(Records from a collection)
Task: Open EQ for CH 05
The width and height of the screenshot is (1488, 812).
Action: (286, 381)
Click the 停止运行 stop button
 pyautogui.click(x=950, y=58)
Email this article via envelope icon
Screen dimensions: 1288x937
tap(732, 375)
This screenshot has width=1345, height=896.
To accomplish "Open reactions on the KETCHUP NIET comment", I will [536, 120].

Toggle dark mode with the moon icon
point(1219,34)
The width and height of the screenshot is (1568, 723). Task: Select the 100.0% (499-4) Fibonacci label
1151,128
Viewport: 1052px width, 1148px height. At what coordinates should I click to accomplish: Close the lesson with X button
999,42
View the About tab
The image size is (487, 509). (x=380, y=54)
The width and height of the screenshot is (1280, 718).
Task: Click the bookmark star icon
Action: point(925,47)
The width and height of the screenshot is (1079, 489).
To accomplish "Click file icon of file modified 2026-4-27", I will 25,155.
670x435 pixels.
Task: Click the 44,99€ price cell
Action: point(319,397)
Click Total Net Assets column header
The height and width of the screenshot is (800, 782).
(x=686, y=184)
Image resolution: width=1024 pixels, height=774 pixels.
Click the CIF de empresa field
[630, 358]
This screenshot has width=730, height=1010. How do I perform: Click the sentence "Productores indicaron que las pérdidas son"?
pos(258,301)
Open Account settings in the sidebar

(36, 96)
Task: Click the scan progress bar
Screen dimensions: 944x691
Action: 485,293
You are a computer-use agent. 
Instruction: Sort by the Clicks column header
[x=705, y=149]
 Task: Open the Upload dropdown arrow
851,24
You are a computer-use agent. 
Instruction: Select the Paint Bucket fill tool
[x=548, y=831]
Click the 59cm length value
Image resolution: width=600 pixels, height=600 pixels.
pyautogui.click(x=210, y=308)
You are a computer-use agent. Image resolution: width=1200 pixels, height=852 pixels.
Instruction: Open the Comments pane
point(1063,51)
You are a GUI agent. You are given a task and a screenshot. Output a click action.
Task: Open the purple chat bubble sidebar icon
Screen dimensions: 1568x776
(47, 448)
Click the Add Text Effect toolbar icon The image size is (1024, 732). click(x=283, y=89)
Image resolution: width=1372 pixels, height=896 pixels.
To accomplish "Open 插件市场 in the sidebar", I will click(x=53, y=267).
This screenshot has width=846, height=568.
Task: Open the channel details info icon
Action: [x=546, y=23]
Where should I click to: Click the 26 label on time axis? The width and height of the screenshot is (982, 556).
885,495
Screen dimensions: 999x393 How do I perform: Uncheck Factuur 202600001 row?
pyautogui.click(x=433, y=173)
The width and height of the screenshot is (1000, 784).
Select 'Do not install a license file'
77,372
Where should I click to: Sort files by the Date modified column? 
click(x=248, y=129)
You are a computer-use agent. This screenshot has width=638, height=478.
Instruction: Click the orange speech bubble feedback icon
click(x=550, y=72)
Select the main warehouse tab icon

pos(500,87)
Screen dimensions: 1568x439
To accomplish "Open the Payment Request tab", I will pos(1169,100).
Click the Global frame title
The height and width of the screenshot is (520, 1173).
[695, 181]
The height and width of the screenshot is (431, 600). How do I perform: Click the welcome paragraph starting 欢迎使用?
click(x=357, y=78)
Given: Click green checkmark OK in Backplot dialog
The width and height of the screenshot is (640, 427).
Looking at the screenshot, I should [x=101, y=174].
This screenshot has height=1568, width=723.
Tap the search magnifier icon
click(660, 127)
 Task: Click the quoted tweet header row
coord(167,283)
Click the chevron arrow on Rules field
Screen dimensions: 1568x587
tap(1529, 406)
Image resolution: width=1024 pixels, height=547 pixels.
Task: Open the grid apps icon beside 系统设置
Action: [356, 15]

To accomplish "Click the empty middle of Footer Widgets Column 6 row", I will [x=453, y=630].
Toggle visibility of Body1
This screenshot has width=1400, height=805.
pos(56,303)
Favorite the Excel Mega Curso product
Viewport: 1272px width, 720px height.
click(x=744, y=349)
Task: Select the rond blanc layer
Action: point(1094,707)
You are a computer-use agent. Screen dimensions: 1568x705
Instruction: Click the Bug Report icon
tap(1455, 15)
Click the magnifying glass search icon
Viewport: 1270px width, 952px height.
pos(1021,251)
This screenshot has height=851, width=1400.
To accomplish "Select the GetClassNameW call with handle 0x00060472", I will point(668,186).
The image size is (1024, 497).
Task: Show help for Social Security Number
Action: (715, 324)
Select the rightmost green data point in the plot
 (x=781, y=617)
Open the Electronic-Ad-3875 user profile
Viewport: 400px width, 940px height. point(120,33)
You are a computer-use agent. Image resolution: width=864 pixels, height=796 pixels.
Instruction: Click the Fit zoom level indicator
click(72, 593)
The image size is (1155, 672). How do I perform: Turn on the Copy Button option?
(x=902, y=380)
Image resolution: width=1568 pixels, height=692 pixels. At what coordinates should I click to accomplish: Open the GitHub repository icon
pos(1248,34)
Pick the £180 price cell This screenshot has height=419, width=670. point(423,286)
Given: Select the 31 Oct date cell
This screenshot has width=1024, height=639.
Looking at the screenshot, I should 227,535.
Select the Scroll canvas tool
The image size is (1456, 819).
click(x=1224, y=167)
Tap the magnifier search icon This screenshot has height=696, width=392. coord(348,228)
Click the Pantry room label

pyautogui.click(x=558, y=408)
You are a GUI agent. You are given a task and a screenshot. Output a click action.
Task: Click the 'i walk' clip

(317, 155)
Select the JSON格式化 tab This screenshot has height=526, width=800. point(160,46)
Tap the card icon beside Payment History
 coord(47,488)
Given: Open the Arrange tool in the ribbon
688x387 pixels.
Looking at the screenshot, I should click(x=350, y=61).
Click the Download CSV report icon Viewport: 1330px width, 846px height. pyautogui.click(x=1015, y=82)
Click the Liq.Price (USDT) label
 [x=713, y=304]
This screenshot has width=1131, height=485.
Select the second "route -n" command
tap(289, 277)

PROBLEM REQUIREMENTS ▸ Using the entries shown above, reproduce verbatim the lines from the line bearing "This screenshot has width=1024, height=639." to the line bearing "Select the JSON格式化", inclusive.

SOLUTION TO THIS TASK ▸
This screenshot has width=1024, height=639.
Looking at the screenshot, I should 227,535.
Select the Scroll canvas tool
The image size is (1456, 819).
click(x=1224, y=167)
Tap the magnifier search icon This screenshot has height=696, width=392. coord(348,228)
Click the Pantry room label

pyautogui.click(x=558, y=408)
You are a GUI agent. You are given a task and a screenshot. Output a click action.
Task: Click the 'i walk' clip

(317, 155)
Select the JSON格式化 tab This screenshot has height=526, width=800. point(160,46)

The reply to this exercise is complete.